**Assignment**
Below this sentence is a listing; return exactly its lines from the one with "Prepare Data for Industry 4.0 (120, 934)" to the one with "For Engineering & Planning (115, 428)", both kept, and nothing more.

**Available records**
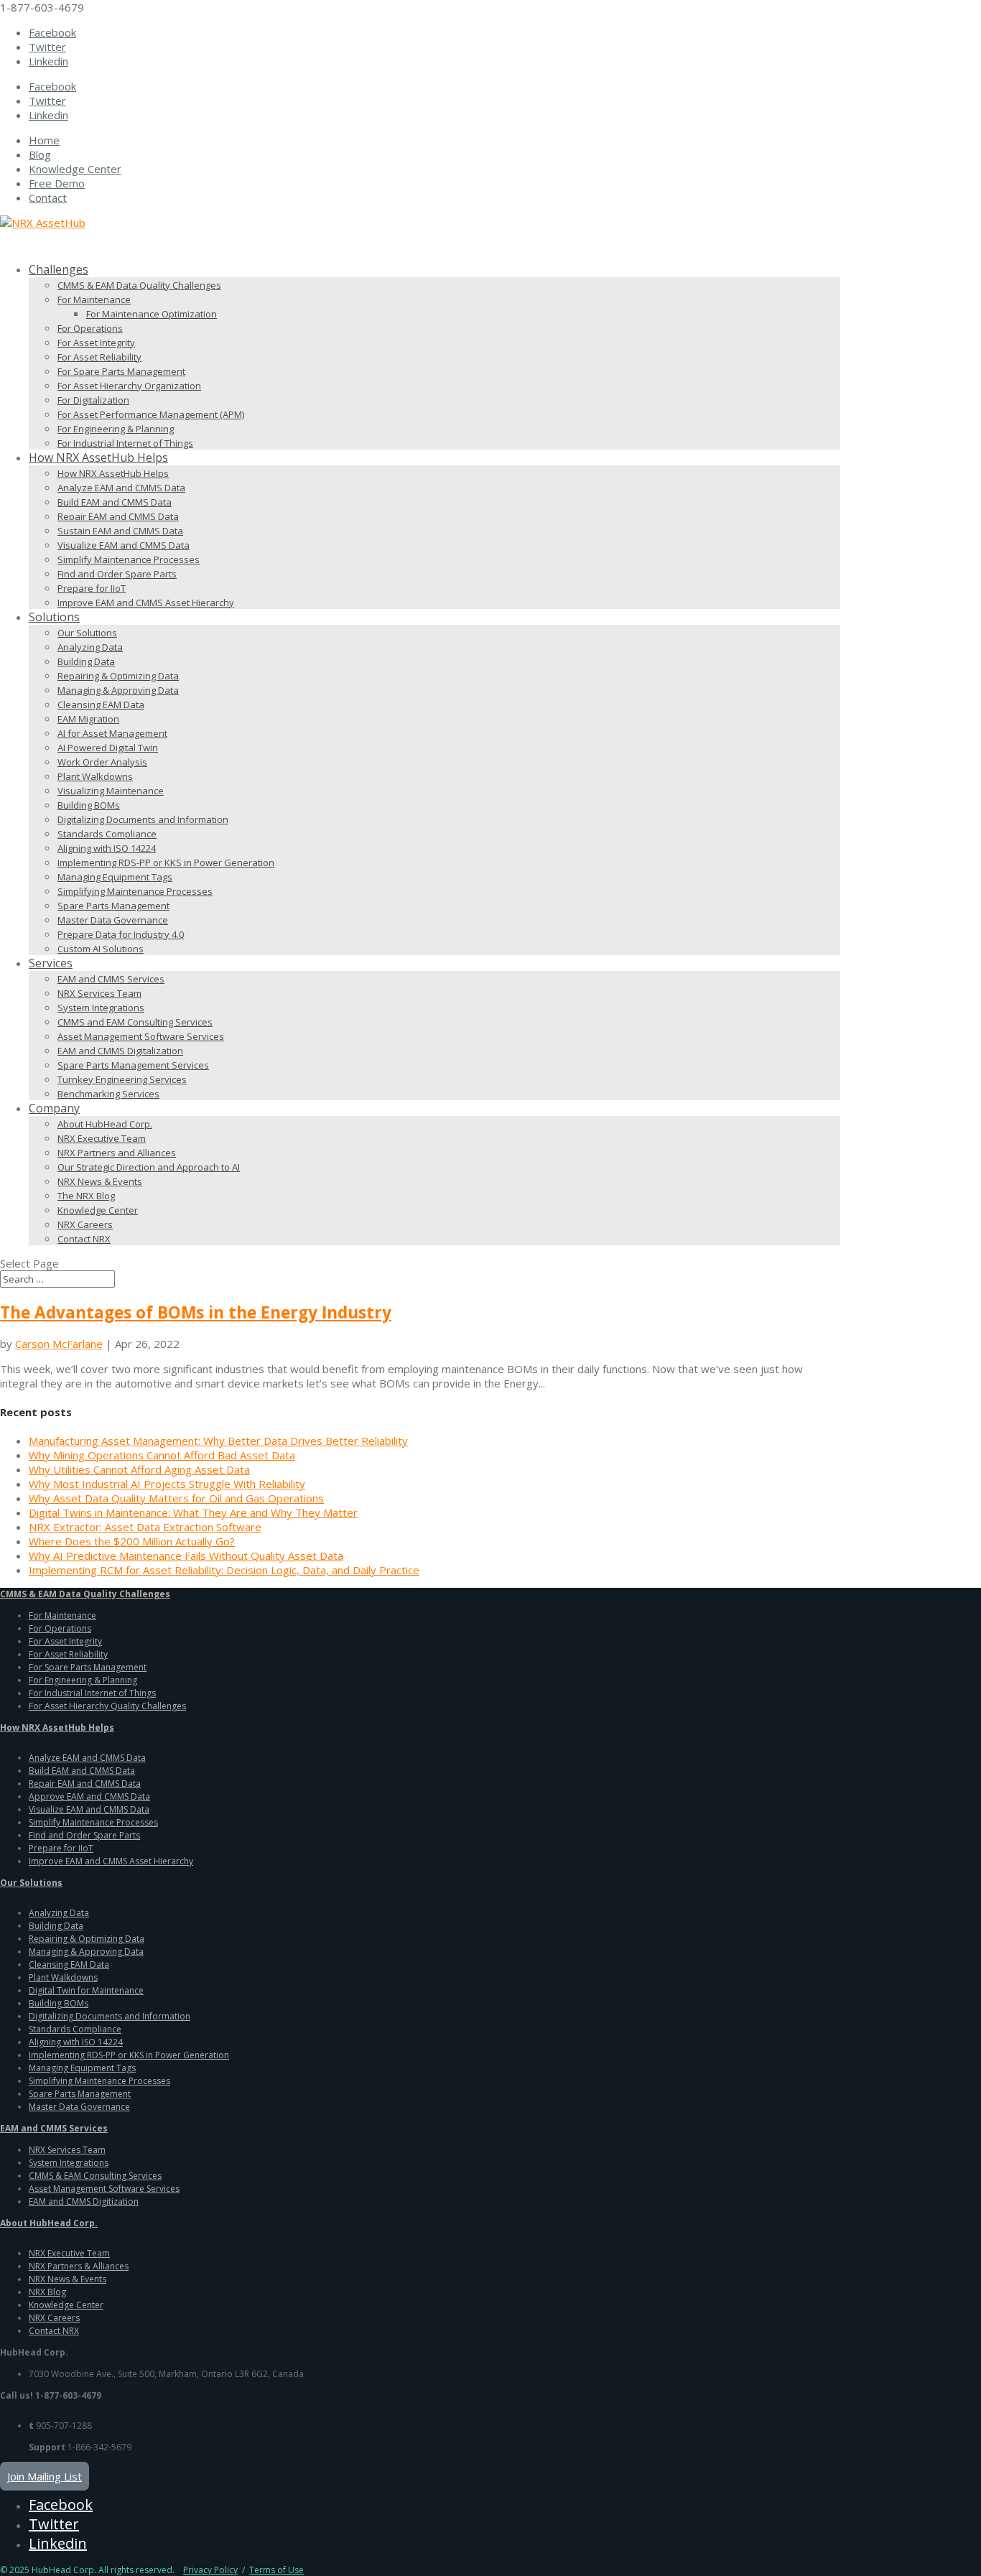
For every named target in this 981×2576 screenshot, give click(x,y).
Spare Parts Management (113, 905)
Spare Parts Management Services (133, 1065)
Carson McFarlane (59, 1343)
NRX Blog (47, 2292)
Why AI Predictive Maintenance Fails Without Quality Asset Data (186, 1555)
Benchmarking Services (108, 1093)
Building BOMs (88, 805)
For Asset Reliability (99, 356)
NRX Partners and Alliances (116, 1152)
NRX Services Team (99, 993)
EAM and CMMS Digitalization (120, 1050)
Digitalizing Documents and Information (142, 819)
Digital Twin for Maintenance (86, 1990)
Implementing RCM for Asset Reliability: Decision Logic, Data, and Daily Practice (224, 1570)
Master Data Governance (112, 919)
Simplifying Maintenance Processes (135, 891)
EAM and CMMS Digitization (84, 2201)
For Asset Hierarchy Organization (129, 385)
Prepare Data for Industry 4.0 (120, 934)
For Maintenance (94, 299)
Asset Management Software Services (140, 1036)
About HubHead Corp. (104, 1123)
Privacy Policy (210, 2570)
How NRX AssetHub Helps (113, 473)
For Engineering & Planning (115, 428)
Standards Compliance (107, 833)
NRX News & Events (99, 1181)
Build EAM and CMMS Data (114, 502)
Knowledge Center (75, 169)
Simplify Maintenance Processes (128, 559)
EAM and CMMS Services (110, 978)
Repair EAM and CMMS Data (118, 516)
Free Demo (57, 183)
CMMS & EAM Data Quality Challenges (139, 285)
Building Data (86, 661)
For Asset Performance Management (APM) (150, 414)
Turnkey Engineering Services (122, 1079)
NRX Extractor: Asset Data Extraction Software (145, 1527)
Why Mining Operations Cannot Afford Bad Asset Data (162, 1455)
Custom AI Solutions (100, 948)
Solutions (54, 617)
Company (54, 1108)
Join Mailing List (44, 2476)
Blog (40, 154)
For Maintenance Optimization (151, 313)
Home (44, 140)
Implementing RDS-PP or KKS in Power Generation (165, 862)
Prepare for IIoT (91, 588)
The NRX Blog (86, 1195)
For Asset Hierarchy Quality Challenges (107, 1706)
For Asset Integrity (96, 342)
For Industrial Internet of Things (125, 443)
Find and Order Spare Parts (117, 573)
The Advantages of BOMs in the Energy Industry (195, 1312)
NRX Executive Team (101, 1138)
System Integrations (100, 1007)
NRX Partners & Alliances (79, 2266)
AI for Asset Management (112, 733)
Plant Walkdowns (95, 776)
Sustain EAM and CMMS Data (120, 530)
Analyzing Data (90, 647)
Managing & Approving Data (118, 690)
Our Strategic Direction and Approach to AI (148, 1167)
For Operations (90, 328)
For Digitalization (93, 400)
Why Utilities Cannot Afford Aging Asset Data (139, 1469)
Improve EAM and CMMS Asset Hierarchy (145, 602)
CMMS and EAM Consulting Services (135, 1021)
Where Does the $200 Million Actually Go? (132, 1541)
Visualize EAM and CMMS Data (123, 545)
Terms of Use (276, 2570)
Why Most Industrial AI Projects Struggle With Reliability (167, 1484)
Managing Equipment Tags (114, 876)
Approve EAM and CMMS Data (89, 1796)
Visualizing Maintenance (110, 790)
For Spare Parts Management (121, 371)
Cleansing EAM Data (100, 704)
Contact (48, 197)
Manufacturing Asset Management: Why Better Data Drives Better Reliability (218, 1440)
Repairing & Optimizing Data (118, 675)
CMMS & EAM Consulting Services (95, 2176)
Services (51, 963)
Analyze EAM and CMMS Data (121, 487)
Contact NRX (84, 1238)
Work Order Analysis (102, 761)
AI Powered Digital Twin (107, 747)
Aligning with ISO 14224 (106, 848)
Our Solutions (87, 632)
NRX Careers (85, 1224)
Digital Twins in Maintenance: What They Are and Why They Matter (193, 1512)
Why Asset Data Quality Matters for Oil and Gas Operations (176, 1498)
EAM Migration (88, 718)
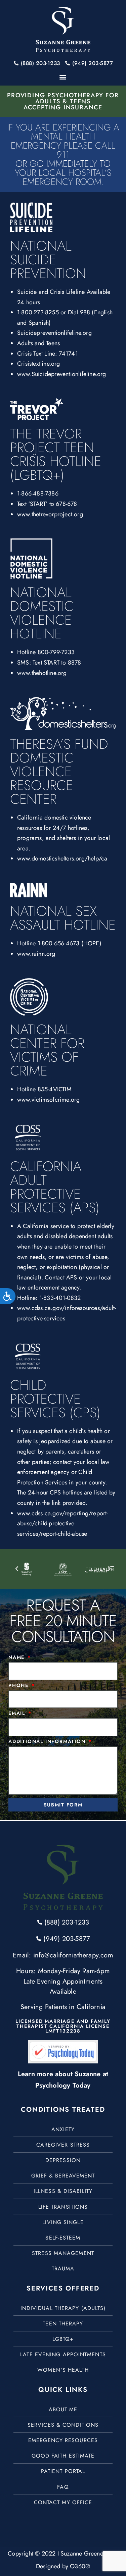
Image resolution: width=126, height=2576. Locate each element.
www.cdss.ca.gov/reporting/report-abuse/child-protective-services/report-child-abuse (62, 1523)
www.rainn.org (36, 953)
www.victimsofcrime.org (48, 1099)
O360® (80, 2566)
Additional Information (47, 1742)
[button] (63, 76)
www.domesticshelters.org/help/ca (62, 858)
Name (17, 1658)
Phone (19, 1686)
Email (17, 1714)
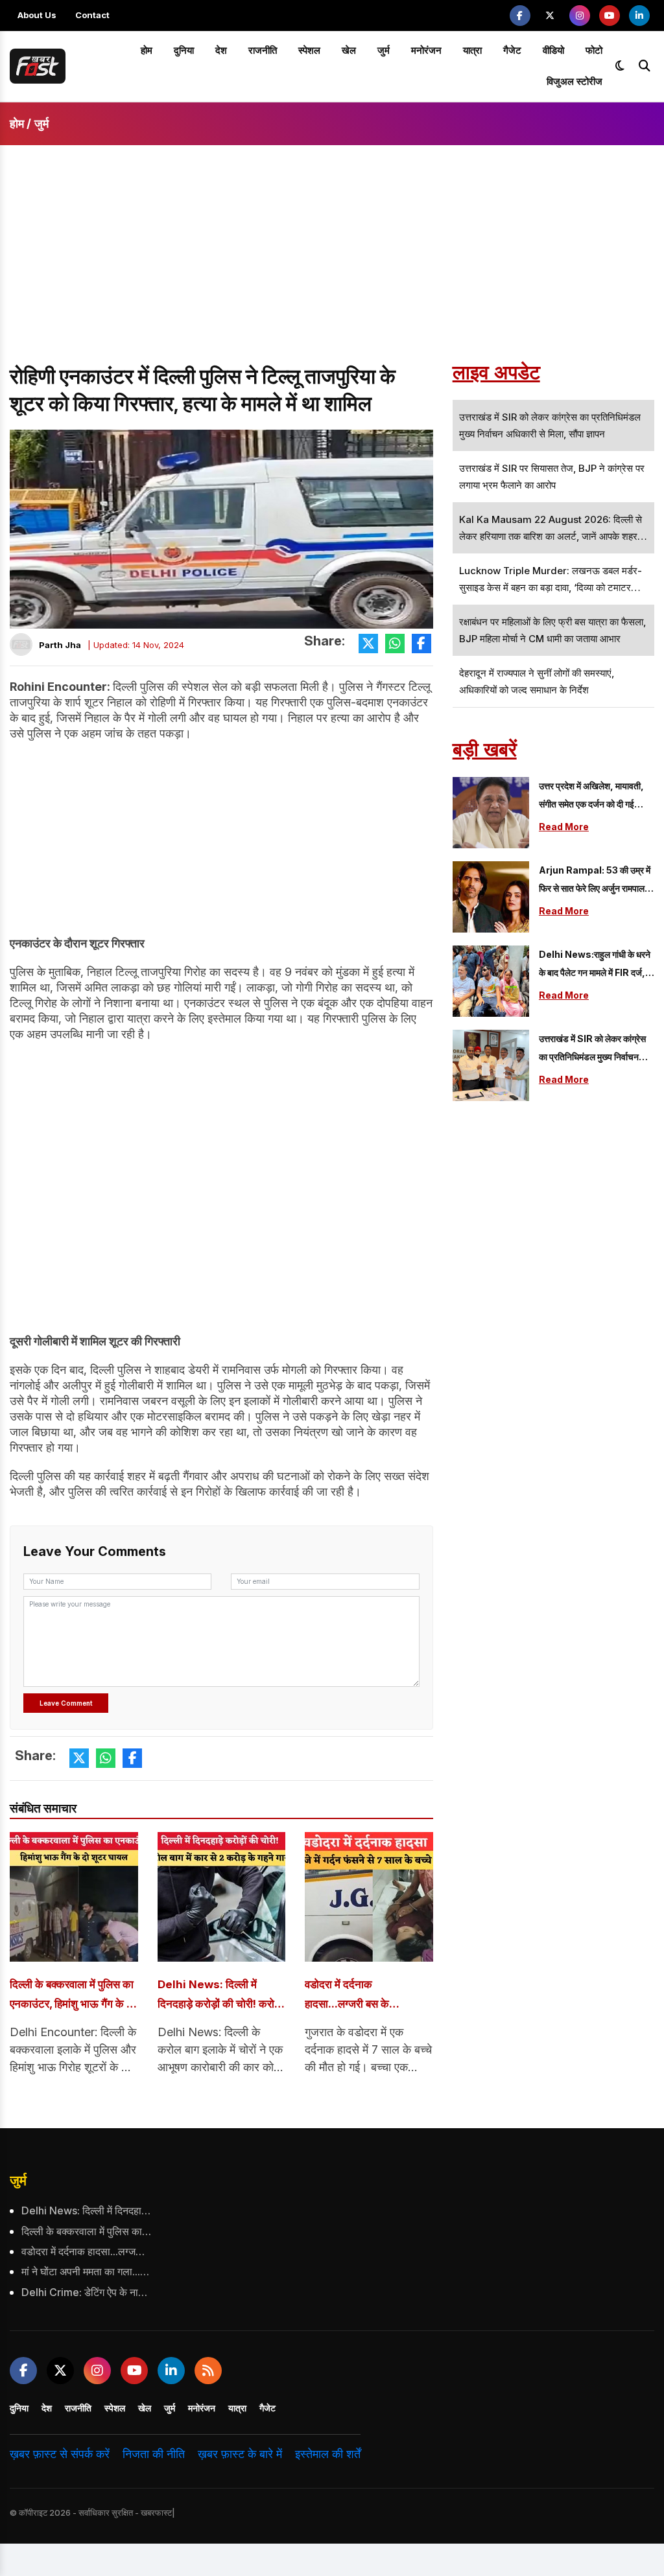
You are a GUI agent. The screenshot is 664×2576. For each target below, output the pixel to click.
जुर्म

**Written response**
Prepare Data for Industry 4.0 (120, 934)
For Maintenance (94, 299)
Asset Management Software Services (140, 1036)
About HubHead Corp. (104, 1123)
Privacy Policy (210, 2570)
How NRX AssetHub Helps (113, 473)
For Engineering & Planning (115, 428)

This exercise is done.